▶ **Document extract**

In 2017, China’s President Xi Jinping underscored the commitment of the country to “the
principles of prioritizing resource conservation and environmental protection” (Xi, 2017: 45) by
promoting low-carbon development, preventing and controlling pollution of air, water, and soils,
restoring ecosystems, and developing biodiversity protection networks (Xi, 2017: 45-46). Such a
vision of China’s role in building an “ecological civilization” (Xi, 2017: 47) is very much enshrined
in China’s Arctic Policy 2018 which states that “the Arctic situation now goes beyond its …
regional nature, having a vital bearing on … the survival, the development, and the shared future
for mankind” (State Council of the People’s Republic of China, 2018: Foreword).

▶ **Exercise tasks**
[A] According to the excerpt, what kind of civilization does Xi describe China's role as building?
[B] Duplicate the excerpt's text starting at "In 2017, China’s" and ending at "China, 2018: Foreword).".
The items that come after this line have no part in what is asked.

▶ **Supplied records**
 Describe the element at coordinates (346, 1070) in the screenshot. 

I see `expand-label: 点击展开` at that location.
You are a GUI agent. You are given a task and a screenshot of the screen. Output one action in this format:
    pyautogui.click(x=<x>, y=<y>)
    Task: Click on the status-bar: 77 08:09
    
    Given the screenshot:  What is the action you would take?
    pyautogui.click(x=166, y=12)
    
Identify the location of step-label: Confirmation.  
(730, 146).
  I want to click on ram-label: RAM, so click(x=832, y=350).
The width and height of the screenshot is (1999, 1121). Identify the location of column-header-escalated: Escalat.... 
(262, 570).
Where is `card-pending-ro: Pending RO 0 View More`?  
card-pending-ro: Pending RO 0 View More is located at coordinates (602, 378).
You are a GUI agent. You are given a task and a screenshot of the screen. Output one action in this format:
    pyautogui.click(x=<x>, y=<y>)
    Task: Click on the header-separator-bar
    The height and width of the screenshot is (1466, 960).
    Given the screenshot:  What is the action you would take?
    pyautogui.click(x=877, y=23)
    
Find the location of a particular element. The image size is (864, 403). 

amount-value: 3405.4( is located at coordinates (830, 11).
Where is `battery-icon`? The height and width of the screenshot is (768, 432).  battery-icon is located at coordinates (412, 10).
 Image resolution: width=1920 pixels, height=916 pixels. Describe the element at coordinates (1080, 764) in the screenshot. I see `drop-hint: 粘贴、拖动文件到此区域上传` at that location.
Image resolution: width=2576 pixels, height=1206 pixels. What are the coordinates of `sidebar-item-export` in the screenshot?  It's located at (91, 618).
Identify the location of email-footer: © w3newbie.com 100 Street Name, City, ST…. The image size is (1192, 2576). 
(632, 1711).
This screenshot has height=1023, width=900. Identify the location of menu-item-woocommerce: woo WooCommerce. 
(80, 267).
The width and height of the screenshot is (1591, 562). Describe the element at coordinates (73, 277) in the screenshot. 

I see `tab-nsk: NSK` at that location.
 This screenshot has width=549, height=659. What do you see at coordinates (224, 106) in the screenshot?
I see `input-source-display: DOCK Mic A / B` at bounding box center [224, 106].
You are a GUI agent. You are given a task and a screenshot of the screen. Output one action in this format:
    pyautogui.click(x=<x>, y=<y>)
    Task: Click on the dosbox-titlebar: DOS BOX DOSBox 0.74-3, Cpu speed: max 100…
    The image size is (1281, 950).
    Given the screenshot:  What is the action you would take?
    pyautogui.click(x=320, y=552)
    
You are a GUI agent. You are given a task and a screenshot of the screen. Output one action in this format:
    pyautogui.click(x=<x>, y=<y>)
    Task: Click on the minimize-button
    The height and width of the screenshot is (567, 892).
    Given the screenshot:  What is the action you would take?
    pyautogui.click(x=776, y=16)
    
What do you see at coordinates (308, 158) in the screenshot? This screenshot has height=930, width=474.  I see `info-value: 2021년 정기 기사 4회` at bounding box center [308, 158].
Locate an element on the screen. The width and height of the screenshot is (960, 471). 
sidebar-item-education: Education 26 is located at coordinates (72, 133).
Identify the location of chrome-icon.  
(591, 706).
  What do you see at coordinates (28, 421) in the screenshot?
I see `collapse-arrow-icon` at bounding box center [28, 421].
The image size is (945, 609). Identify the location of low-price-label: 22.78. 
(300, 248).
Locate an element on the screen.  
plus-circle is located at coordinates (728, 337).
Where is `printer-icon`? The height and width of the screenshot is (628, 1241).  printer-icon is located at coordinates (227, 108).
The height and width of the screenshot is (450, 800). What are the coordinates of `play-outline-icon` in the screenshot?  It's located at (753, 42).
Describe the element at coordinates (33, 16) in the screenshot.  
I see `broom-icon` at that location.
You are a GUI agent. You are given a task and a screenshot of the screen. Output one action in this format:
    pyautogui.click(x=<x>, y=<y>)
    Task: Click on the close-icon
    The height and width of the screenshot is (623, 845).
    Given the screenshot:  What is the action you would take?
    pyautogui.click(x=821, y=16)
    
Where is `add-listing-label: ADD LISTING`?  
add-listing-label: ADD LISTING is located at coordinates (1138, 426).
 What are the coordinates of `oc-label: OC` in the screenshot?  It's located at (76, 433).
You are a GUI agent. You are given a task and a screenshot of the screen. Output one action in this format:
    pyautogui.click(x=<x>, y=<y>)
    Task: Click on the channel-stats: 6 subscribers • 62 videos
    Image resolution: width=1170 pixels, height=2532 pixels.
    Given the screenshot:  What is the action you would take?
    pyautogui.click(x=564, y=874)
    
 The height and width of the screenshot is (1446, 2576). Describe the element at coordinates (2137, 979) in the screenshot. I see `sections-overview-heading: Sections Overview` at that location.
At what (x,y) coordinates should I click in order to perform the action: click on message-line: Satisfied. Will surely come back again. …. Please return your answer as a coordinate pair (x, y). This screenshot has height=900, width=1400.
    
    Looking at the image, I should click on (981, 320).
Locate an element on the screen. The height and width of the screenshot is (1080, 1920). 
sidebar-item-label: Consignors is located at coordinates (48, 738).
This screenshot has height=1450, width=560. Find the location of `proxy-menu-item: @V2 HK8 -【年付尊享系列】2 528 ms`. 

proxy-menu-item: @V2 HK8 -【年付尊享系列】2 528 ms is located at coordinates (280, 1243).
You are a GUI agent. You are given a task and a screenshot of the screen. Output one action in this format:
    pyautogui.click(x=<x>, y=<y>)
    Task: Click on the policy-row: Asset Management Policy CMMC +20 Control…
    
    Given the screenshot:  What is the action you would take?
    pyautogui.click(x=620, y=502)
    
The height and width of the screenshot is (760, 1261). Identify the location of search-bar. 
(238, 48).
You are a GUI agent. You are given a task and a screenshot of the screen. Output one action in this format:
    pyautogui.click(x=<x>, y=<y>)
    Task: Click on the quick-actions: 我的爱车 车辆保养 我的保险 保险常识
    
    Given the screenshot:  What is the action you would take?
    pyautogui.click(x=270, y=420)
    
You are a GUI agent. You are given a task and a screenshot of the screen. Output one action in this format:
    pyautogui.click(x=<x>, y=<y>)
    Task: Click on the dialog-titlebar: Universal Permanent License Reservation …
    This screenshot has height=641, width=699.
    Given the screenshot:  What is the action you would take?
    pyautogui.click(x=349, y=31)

▶ **Results in order**
[A] An ecological civilization.

[B]
In 2017, China’s President Xi Jinping underscored the commitment of the country to “the
principles of prioritizing resource conservation and environmental protection” (Xi, 2017: 45) by
promoting low-carbon development, preventing and controlling pollution of air, water, and soils,
restoring ecosystems, and developing biodiversity protection networks (Xi, 2017: 45-46). Such a
vision of China’s role in building an “ecological civilization” (Xi, 2017: 47) is very much enshrined
in China’s Arctic Policy 2018 which states that “the Arctic situation now goes beyond its …
regional nature, having a vital bearing on … the survival, the development, and the shared future
for mankind” (State Council of the People’s Republic of China, 2018: Foreword).